Restaurant information
- Established: 1994
- Closed: November 15, 2020
- Owners: Tom and Laura Lane-Ruckman
- Previous owner: Bridget Bayer
- Food type: Southern; Tex-Mex;
- Location: 2716 Northeast Martin Luther King Jr. Boulevard, Portland, Multnomah, Oregon, 97212, United States
- Coordinates: 45°32′32″N 122°39′41″W﻿ / ﻿45.5422°N 122.6613°W
- Seating capacity: 30–60

= Bridges Cafe =

Defunct restaurant in Portland, Oregon, U.S.

Bridges Cafe & Catering was a restaurant and catering service in Portland, Oregon, United States. Established in 1994, the cafe was later purchased by Tom and Laura Lane-Ruckman, who continued to operate the business until the economic impact of the COVID-19 pandemic forced a closure in November 2020. The restaurant served Southern and Tex-Mex cuisine and had earned more than half of its revenue from catering.
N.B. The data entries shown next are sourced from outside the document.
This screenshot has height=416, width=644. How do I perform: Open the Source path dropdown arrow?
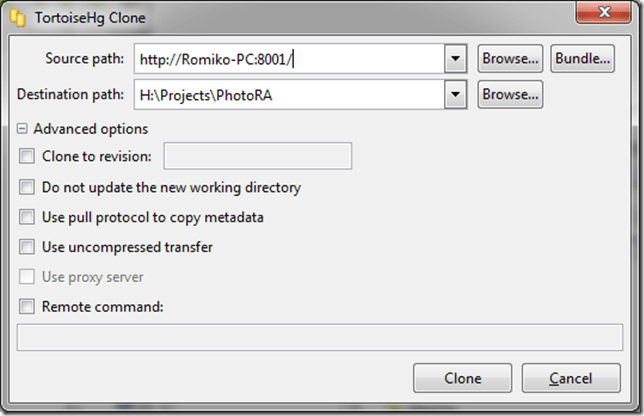(x=456, y=59)
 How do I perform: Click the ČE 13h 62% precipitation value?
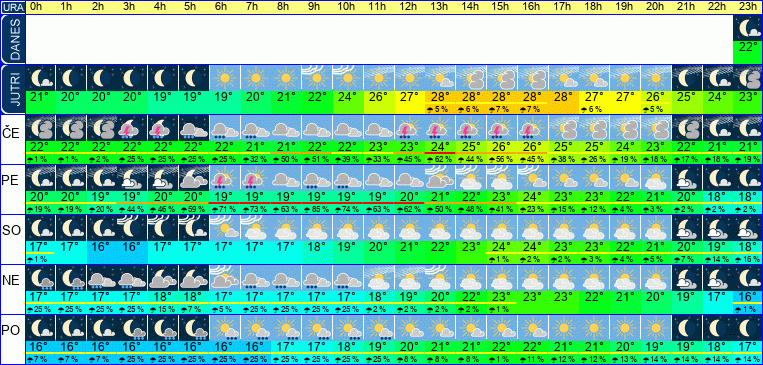pyautogui.click(x=440, y=159)
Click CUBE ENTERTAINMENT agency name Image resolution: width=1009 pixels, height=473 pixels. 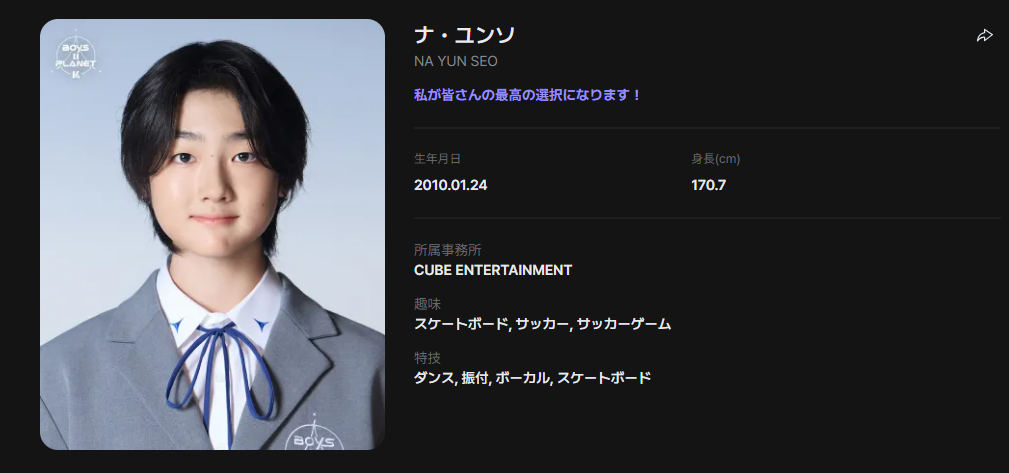493,270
Considered a neighborhood favorite, the interior featured a small dining room, mosaic tiled tables, and artworks by various artists on the walls depicting bridges. The cafe was most known for its grits, its longtime server called "Phreddie", and for supporting local groups.

==Description==
Bridges Cafe was located at the intersection of Knott Street and Martin Luther King (MLK) Jr. Boulevard in the northeast Portland section of the Eliot neighborhood. The interior featured a small dining room with mosaic tiled tables. On the walls were graphics of bridges by local artist Mike Beard and others, who created artworks and asked to have them added to the collection. In 1999, Natasha Nowakowski of the Portland Business Journal said the cafe was "artistically decorated with colorful walls and funky dining tables", serving as a space "where regulars come to congregate over early morning coffee or a mid-afternoon lunch". She also described Bridges as a "popular hangout for new and old residents in the area" with strong community support. In 2021, Eater Portlands Brooke Jackson-Glidden described the restaurant as a "casual and quaint haunt" and "a neighborhood favorite".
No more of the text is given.